Hatâyî; “1823’te Urfa’da doğmuştur. Medrese tahsili görmüştür. Kur’an-ı hıfzetmiştir. Alevilik akidesine bağlı olup şiirlerini bu felsefeyle yazmıştır. Yüzyılın sonlarına doğru yetmiş yaşını aşmış bir yaştayken Urfa’da vefat etmiştir. Mezarı Harrankapı’dadır.
ESERLERİNDEN ÖRNEKLER:
Bir Gazeli.
“Bugün gam dergâhında fedâ bir cânımız vardır
Gönül Abdal-ı aşk olmuş gelin kurbanımız vardır
Çimende bülbülü gördüm yaman efgan eder söyler
Dil-i kahar ile her dem gül-i handânımız vardır
Eğer ki ol per-i peyker bana âdem demez amma
Dem oldur ki meleklerle bizim seyrânımız vardır
Evveli bir âhirı bir zâhiri bâtını birdir
Ki birlik bâbına erdik şükür imanımız vardır
Visal-i bezm edip saki şarabın fil kuba olsun
Derûn-ı sinede pişmiş ciğer büryânımız vardır
Hatâyî bendesin anmış keremle lutfu çok olsun
Demiş ki ol gedâ gelsin ana ihsânımız vardır” *
Urfalı araştırmacı yazar Sayın, Mahmut Karakaş yukarıdaki dizeleri tercüme ederken şöyle der: Tamamen tasavvufi olan bu güzel ğazel şu anlama gelmektedir:
“Bugün gam tekkesinde Allah yolunda fedâ edilecek bir canımız vardır.
Gönül aşktan dolayı Abdal (Bir evliya zümresi) olmuş, ey dostlar gelin kurbanımız vardır.
Bahçede bülbülü çok feryat fiğan ederken gördüm.
Kahredici diliyle her zaman gülen gülümüzün olduğunu söylüyordu.
O peri yüzlü güzel beni adam yerine koymaz amma.
Öyle zamanlar olurki bizim meleklerle gezintimiz vardır.
Allah’ın (c.c.) evveli birdir, sonu birdir. *Aşikâresi bir, gizliliği birdir.
Çok şükür Allah’ın birliğine imanımız vardır.
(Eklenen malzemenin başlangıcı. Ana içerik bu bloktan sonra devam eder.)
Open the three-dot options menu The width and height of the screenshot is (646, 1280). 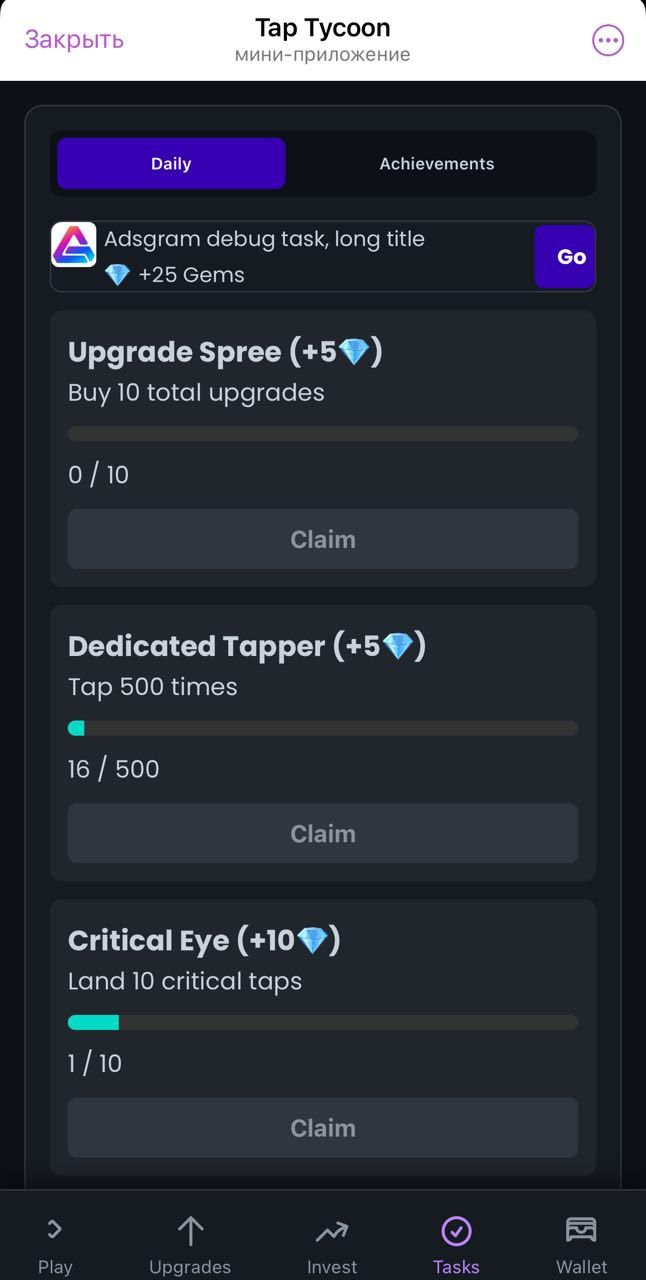pos(607,40)
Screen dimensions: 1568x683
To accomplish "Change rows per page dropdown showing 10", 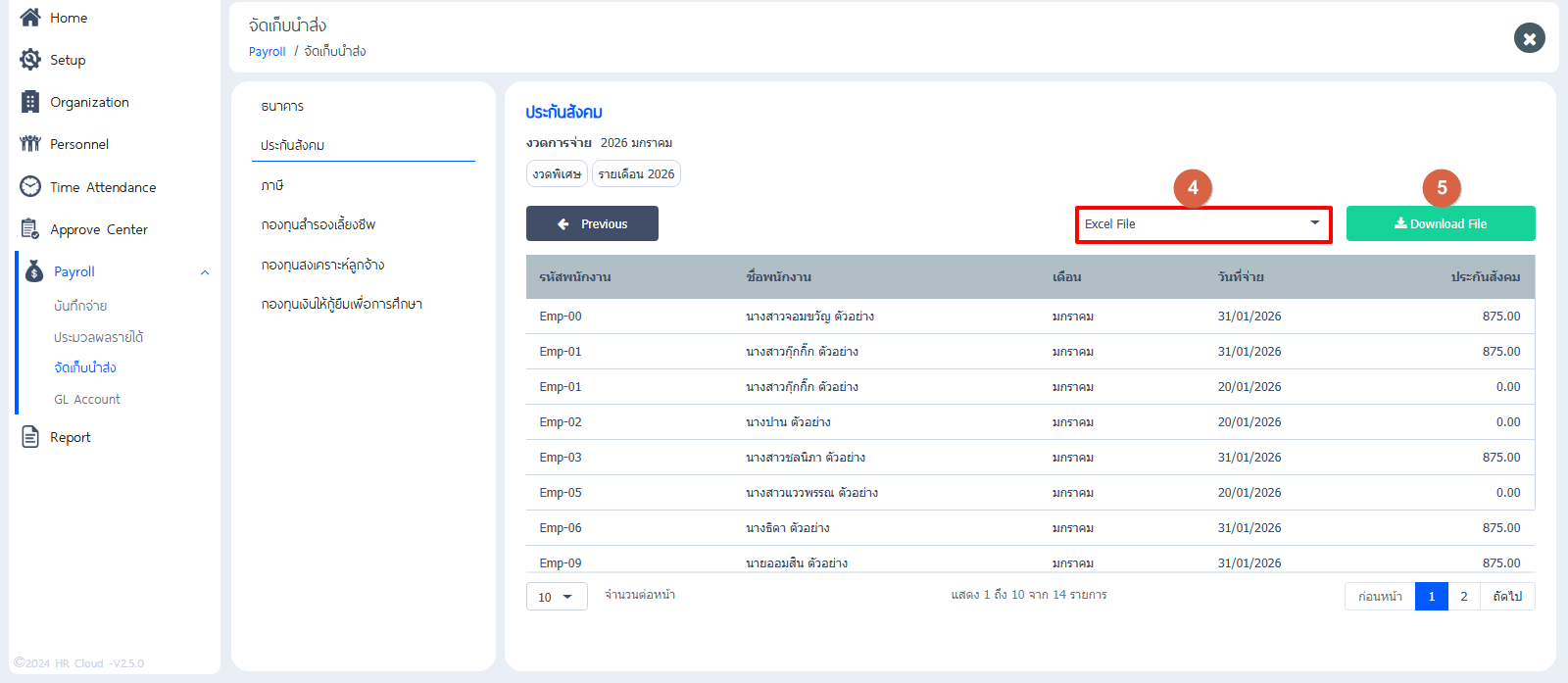I will point(556,597).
Ey Sakî (Ey Mürşid-i Kâmil), meclise kavuştuğumuzda şarabını (coşkun aşk hallerini) küp gibi
büyük bardakta ver.
Çünkü gönlümüzün içinde pişmiş ciğer kebabımız vardır.
O halleri bize öyle verki içimizdeki bu ateşi serinletsin.
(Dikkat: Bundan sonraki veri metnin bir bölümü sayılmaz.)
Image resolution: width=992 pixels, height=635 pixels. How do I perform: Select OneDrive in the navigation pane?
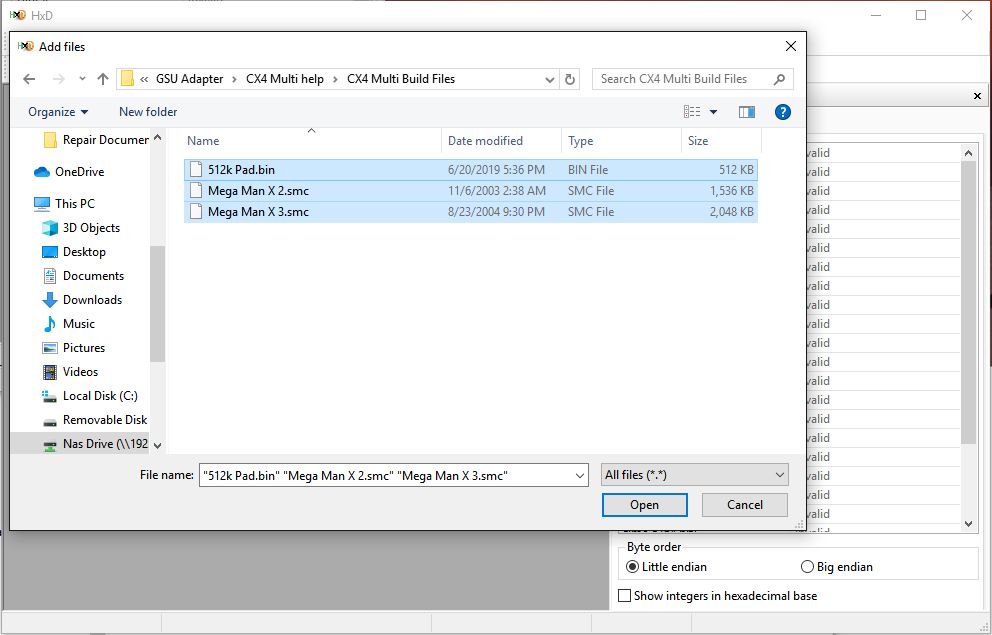[79, 172]
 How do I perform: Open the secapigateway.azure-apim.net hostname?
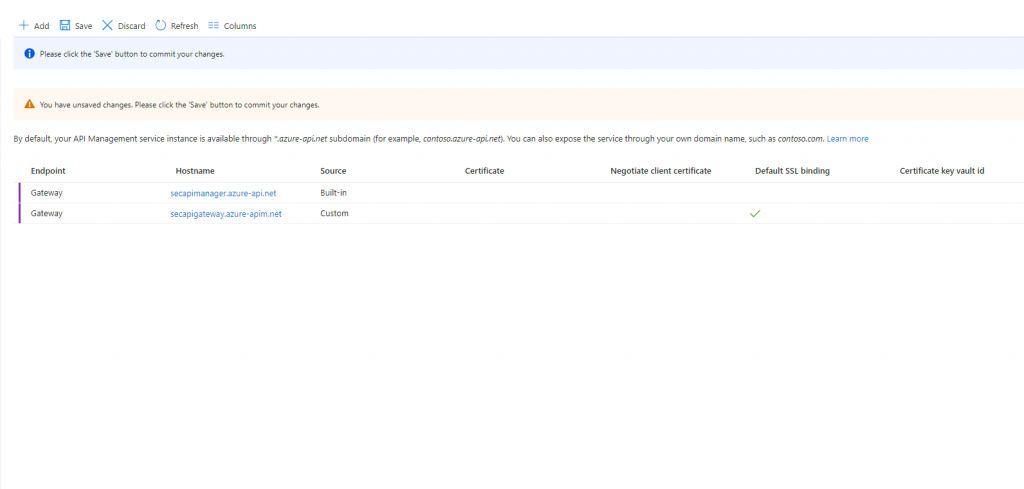point(226,214)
Ey Hatayî! Kölesini hatırlamış olan kerem sahibiyle iyiliğin çok olsun.
O kerem sahibi demiş ki, o köle Hatayî gelsin, ona verecek ihsanımız vardır.”1
Şair; “Evveli âhirı bir zâhiri bâtını birdir.” Dizeleriyle, adeta Yunus Emre’nin; “Gelir bir bir, gider bir bir, kalır bir - Gelen gider, giden gelmez bu bir sır.” Dizelerine tahmiste bulunur.
Sayın Bedri Alpay’ın Urfa kültür ve edebiyatına kazandırdığı bu dizelerin tercümelerinde gözden kaçan iki dize Şanlıurfa Devlet Türk Halk Müziği Koro ses ve saz sanatçısı Bakır Karadağlı tarafından bestelenerek şöyle kayda geçmiştir.
“Hata benden âta senden inâyet kıl bâri cânâ
Kerem kıl cürmüme bakma biraz noksânımız vardır.”2
Burada zahiren ifade edilen bu noksanlık aslında batınî anlamda Hz. Ali’nin nefsini toprak (turab) etmişliğin simgesidir. Hatayi’nin yukarıdaki dizelerinde bazı deyimler dikkat çekicidir. Örneğin; Ata, Abdal ve “evveli ahiri bir” kavramlarını çağrıştırır.
Alevi-Bektaşi 7 Ulu ozanlarından Hatayî (Şah İsmail) ise aynı duygu, düşünce ve inancı dizelerinde şöyle vurgular: “Elf anı bilmişem ben lâ-fetâ illâ Alî” Dizesiyle başlayan şiirinde; “Ozan“a sesinin Ali’yi yansıttığını söylerken bir yandan Fazlullah Hurufî’nin izini sürüyor, bir yandan da varlık birliği anlayışının insan-tanrı özdeşliğini vurgulayan bölümüne değiniyor.”3.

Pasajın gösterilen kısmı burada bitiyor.